**WHAT YOU NEED TO DO:** Repeat the records word for word, from the line that contains "Task: Add a new Code cell" up to and including the line that contains "Action: pyautogui.click(x=127, y=51)", leaving the pictures out.

▼▼▼

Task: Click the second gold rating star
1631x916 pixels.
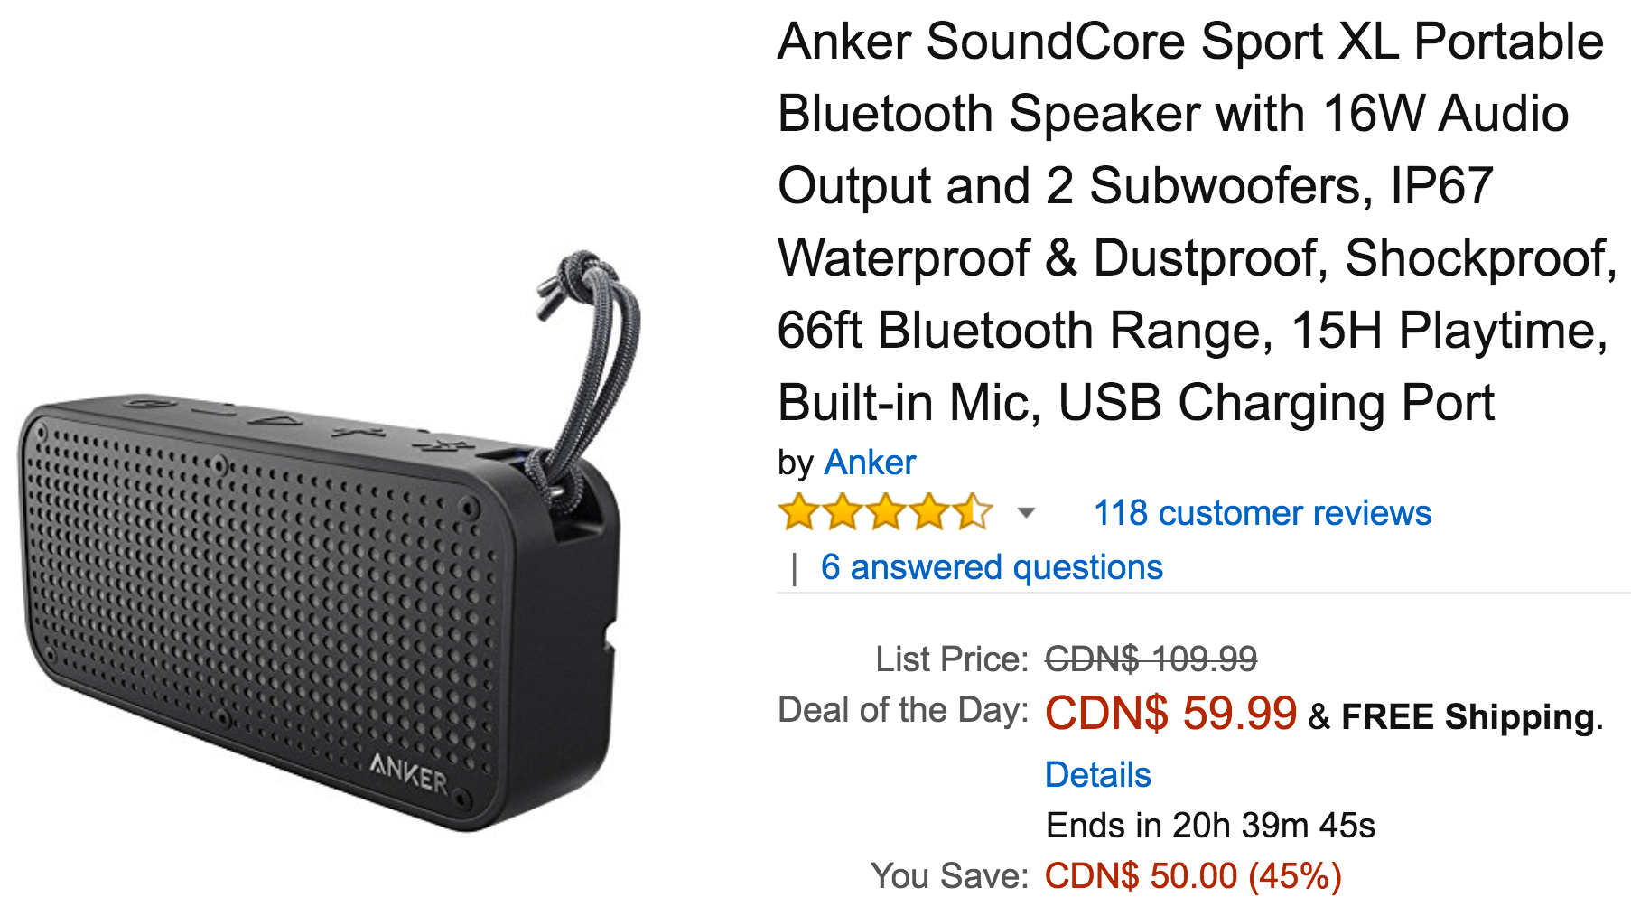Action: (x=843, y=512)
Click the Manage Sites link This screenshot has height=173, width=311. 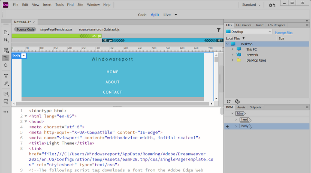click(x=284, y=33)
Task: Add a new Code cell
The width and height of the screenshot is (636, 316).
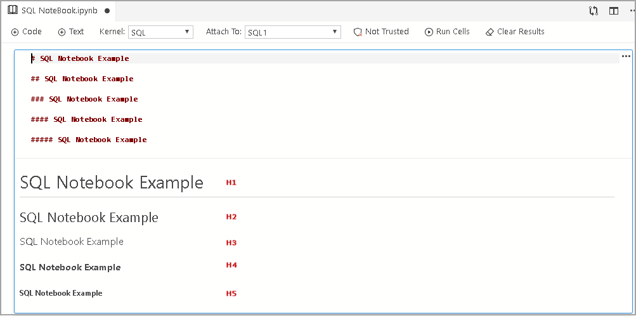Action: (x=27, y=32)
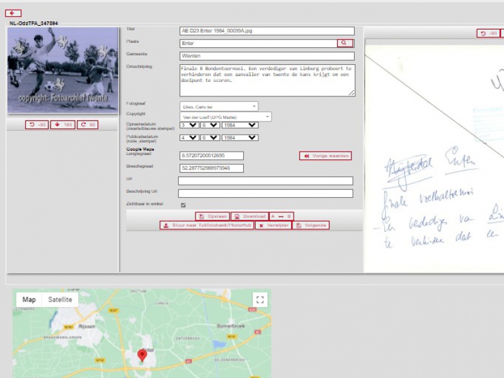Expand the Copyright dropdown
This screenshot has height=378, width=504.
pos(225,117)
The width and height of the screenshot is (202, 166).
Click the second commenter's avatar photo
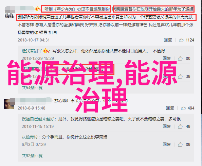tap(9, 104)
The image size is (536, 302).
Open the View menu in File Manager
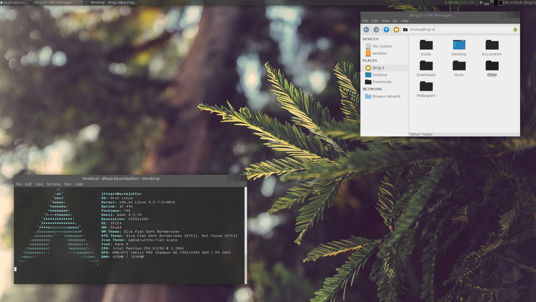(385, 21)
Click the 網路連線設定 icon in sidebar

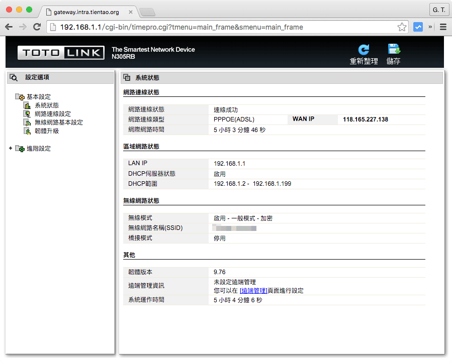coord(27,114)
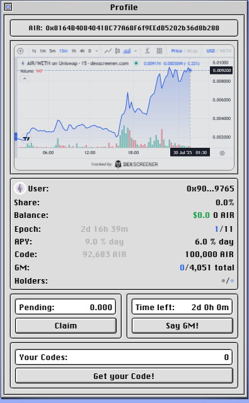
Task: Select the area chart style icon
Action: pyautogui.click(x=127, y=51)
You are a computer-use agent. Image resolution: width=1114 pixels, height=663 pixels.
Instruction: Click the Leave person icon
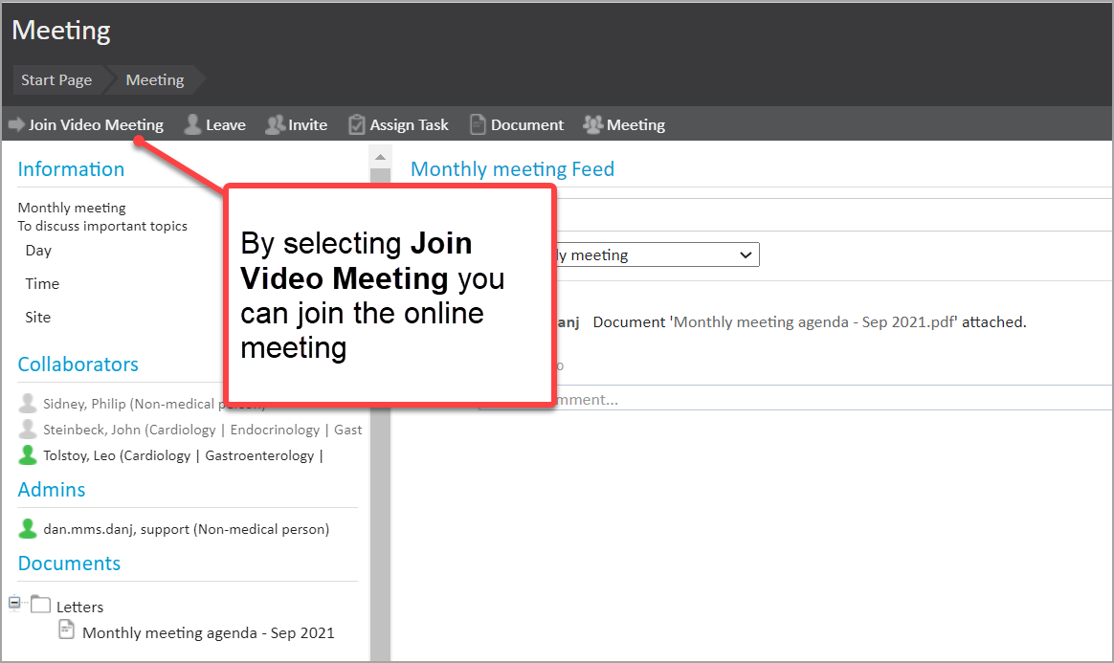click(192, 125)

▲▲▲

**RESPONSE TO THE TASK:**
Task: Add a new Code cell
The width and height of the screenshot is (636, 316).
Action: (x=27, y=32)
Expand the Copyright dropdown
This screenshot has height=378, width=504.
pos(225,117)
The width and height of the screenshot is (202, 166).
Click the second commenter's avatar photo
tap(9, 104)
The image size is (536, 302).
Open the View menu in File Manager
(385, 21)
Click the 網路連線設定 icon in sidebar

coord(27,114)
Task: Select the area chart style icon
Action: pyautogui.click(x=127, y=51)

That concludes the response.